Assigned task:
Look through the records below and collect all lines that hold the string "eBikes".

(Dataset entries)
= = =

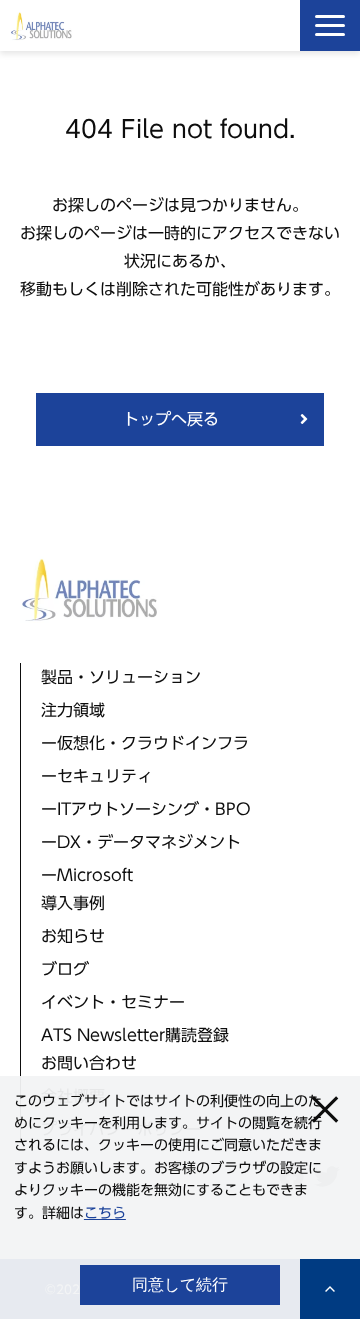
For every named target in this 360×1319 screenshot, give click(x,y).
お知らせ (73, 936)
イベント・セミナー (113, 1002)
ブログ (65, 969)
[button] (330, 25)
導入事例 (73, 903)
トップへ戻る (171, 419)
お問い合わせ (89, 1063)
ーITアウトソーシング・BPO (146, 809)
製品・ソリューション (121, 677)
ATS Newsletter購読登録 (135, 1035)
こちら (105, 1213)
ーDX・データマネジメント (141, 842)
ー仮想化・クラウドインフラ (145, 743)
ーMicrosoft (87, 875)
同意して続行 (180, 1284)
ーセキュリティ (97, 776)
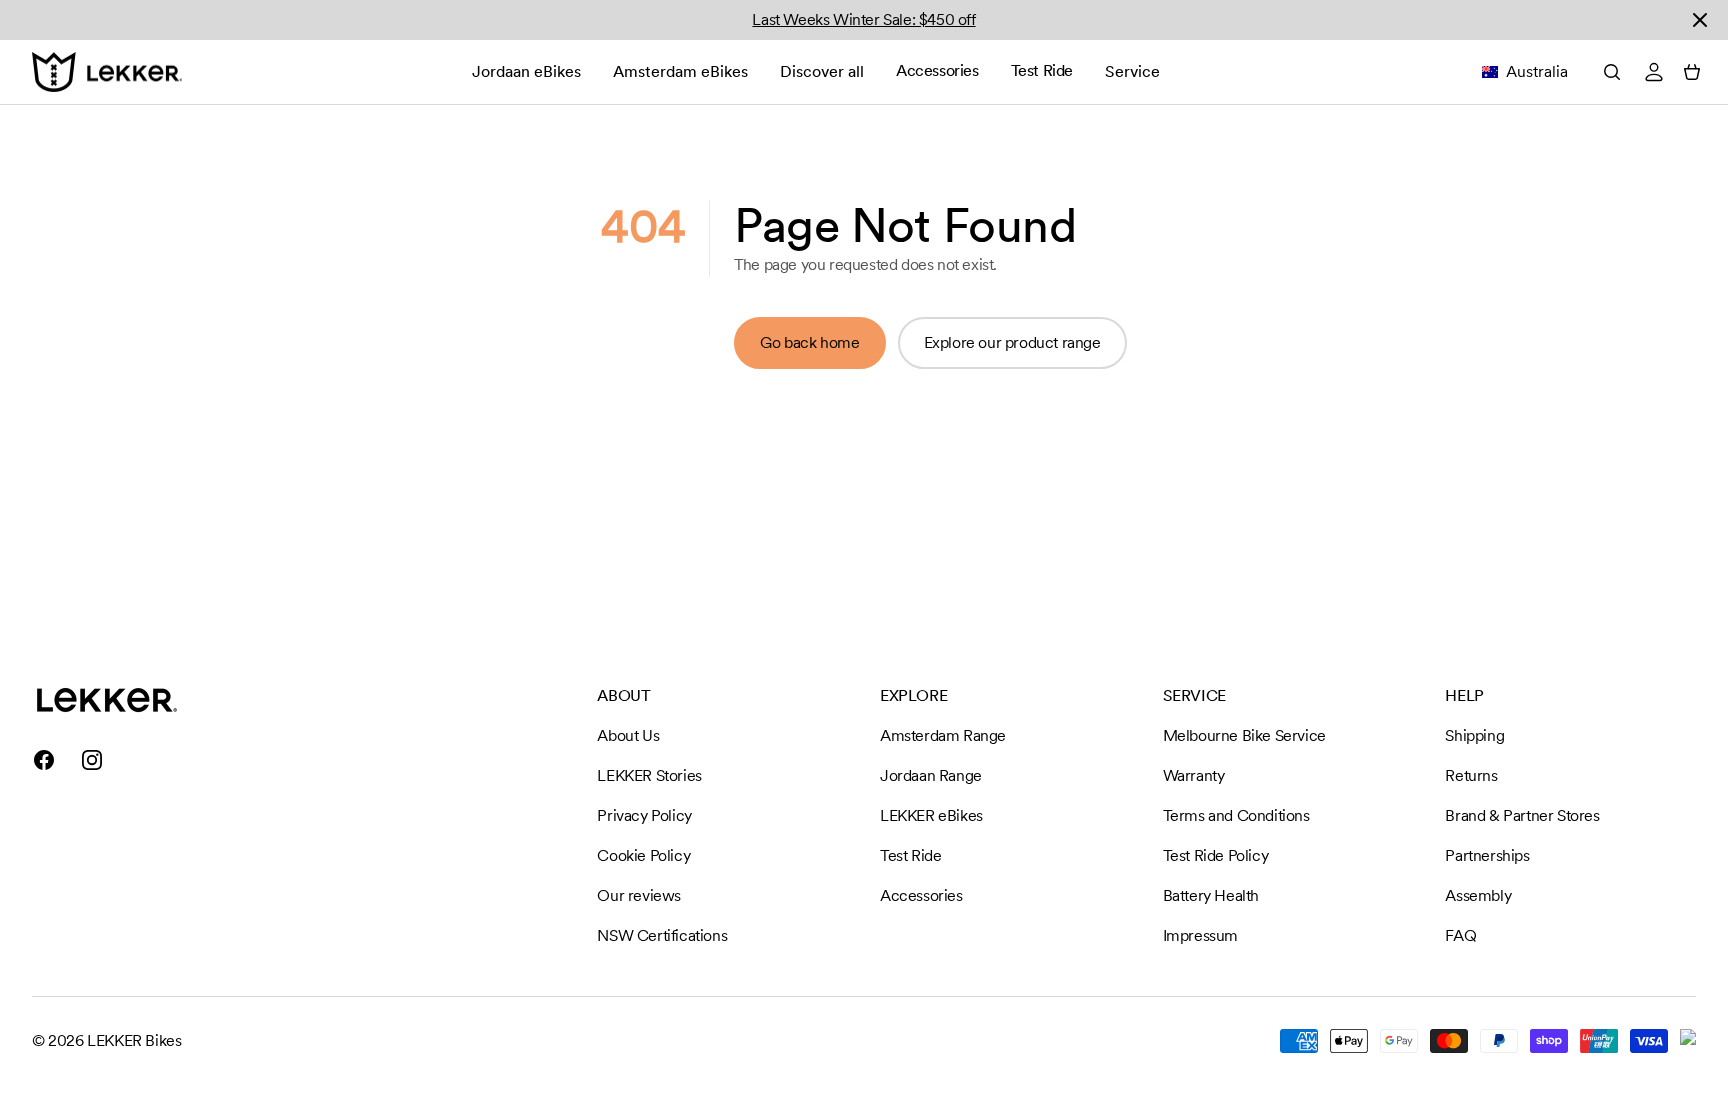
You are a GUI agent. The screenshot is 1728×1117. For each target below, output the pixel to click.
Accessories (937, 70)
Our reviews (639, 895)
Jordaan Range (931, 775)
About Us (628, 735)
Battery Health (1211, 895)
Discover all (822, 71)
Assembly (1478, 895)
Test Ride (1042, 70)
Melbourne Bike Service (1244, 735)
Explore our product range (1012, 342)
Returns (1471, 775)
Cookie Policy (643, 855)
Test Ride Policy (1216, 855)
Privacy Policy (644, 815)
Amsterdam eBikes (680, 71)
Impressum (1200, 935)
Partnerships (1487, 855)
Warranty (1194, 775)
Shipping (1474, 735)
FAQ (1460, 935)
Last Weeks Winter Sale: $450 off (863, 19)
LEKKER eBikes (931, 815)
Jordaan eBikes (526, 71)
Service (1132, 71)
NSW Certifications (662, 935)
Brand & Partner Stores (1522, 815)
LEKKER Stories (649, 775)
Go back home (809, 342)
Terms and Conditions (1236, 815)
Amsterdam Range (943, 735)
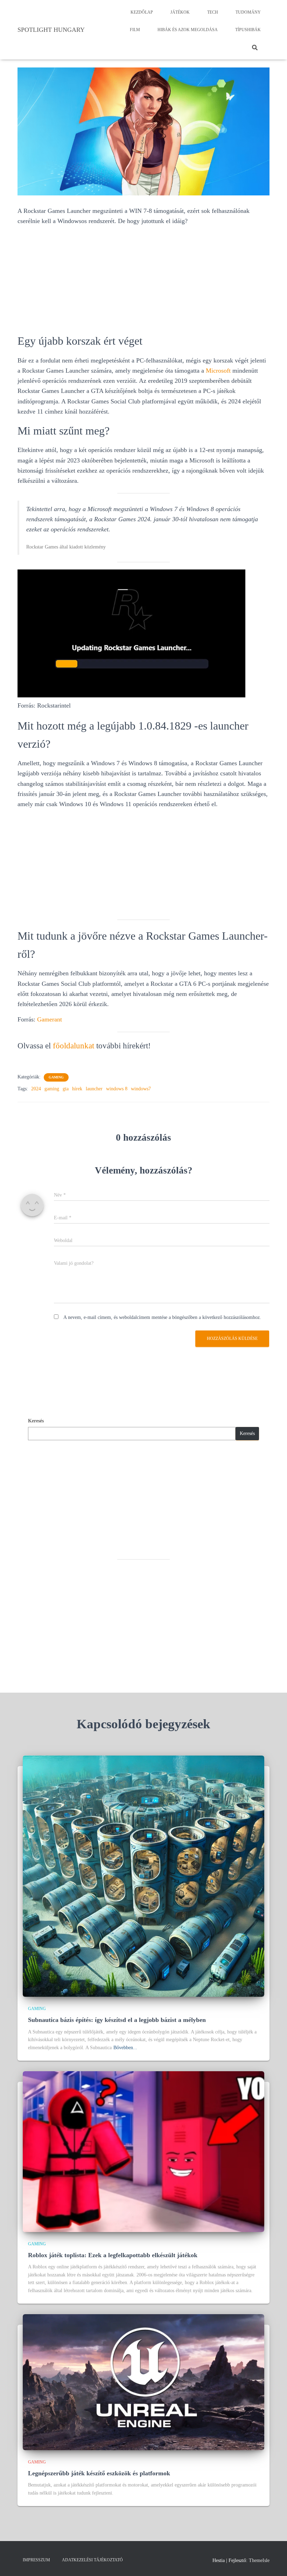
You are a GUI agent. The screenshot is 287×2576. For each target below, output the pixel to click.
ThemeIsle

= = =

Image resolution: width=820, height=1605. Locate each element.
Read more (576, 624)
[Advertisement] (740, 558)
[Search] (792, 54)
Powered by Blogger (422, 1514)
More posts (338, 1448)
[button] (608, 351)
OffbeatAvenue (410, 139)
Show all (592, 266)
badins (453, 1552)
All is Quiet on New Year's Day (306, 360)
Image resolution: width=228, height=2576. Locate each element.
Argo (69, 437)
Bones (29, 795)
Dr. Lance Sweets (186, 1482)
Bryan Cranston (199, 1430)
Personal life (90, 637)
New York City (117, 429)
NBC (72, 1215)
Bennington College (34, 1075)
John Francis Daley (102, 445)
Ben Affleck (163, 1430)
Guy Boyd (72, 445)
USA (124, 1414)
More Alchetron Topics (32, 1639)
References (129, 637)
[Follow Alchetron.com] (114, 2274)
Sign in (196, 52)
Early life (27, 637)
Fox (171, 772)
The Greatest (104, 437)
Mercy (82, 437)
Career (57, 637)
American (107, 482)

= = =

Answer space:
Amsterdam eBikes (680, 71)
LEKKER eBikes (931, 815)
Jordaan eBikes (526, 71)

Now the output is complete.